Since natural systems are extremely complex and need deep specialisation and innovative methodologies and large facilities, this European project offers the opportunity to pool its staff, facilities and expertise to cover and integrate a wide variety of case studies, methodological approaches and spatial and temporal scales.
The fact that Andalusia is a clear example of the situation of natural systems in the SW Mediterranean Basin gives it the possibility to be used as an important case study, very different from the dominant Central European regions.

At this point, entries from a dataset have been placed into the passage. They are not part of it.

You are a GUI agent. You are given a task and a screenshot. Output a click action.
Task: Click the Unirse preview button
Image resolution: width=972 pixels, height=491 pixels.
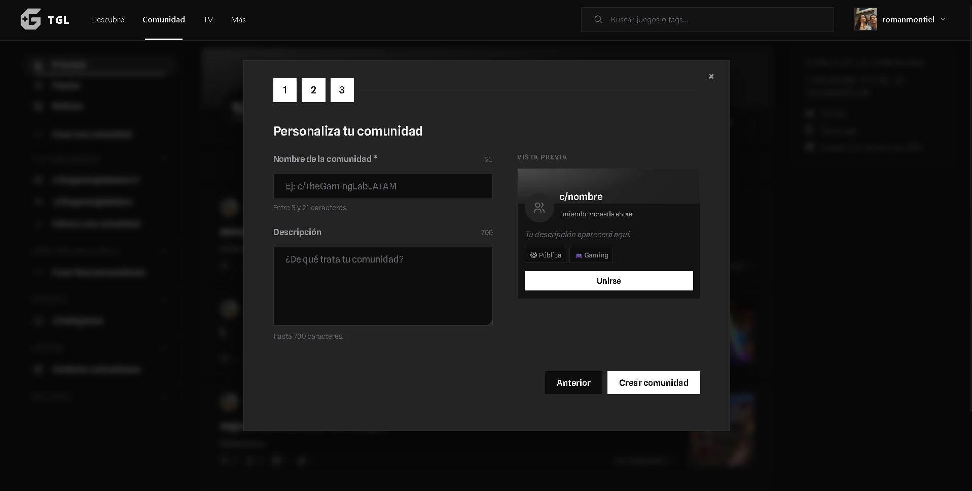(608, 281)
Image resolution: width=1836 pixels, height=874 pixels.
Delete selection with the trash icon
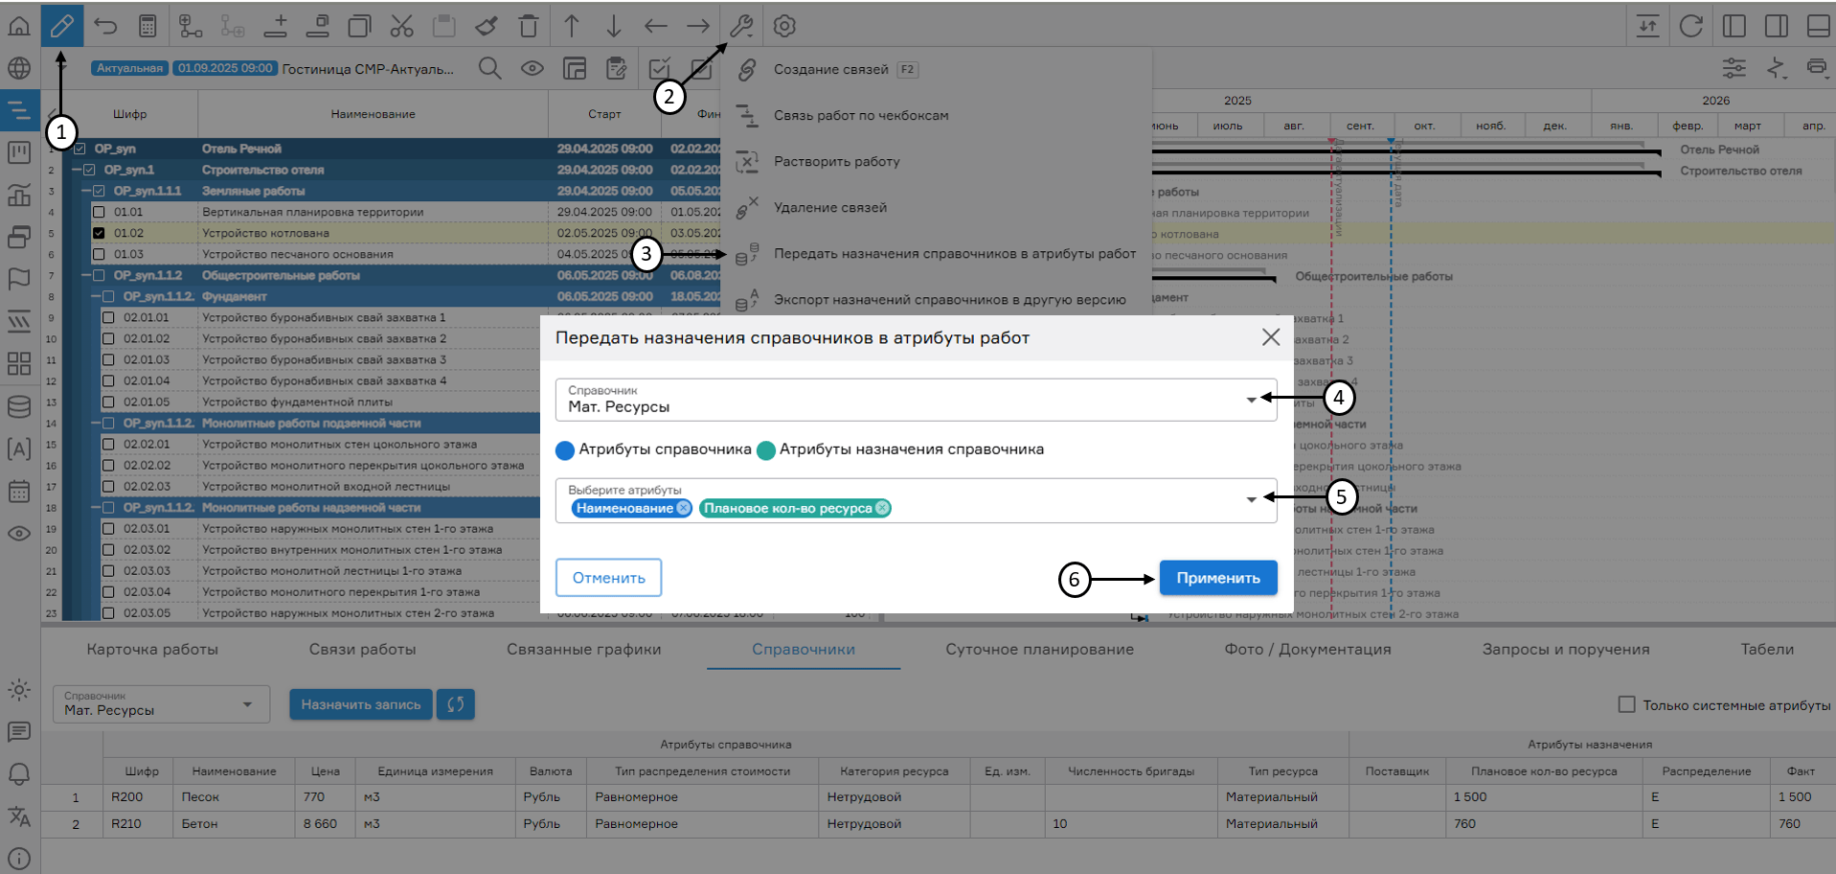[529, 26]
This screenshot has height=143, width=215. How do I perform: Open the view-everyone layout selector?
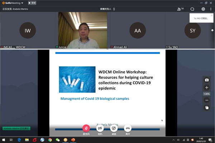coord(108,9)
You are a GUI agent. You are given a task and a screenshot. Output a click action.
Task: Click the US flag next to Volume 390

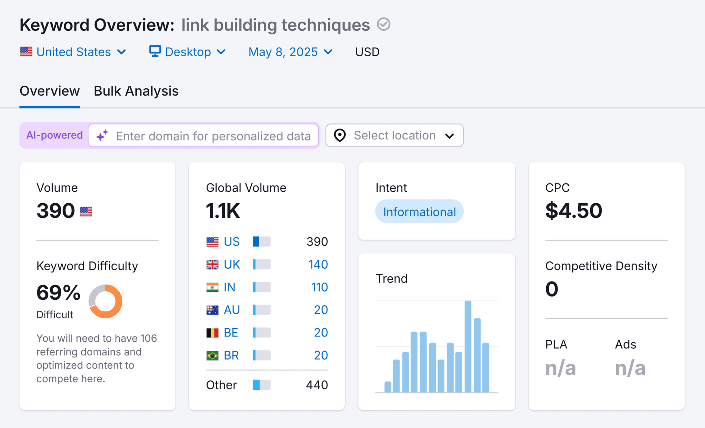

The degradation, loss and fragmentation of typical Mediterranean landscapes and habitats, where drought is one of the main threats, and a multitude of endemic species living in small populations, as well as alien species that disrupt the balance of natural systems, make it urgent to develop a science-based conservation strategy targeting the particular human-dominated landscapes typical of Mediterranean regions. The development of a strategy for the preservation of biodiversity and the sustainable management of highly heterogeneous and fragile natural systems involves both a “conservation assessment” and a “threat assessment”. Such a strategy will not be fully developed without the participation (assistance and education) of citizens. Societies need to develop easy and inclusive systems to engage citizens in routine science and provide rigorous information to interact with administrators and policy makers.
The integration of available data sources together with newly collected data can help address global challenges related to biodiversity conservation.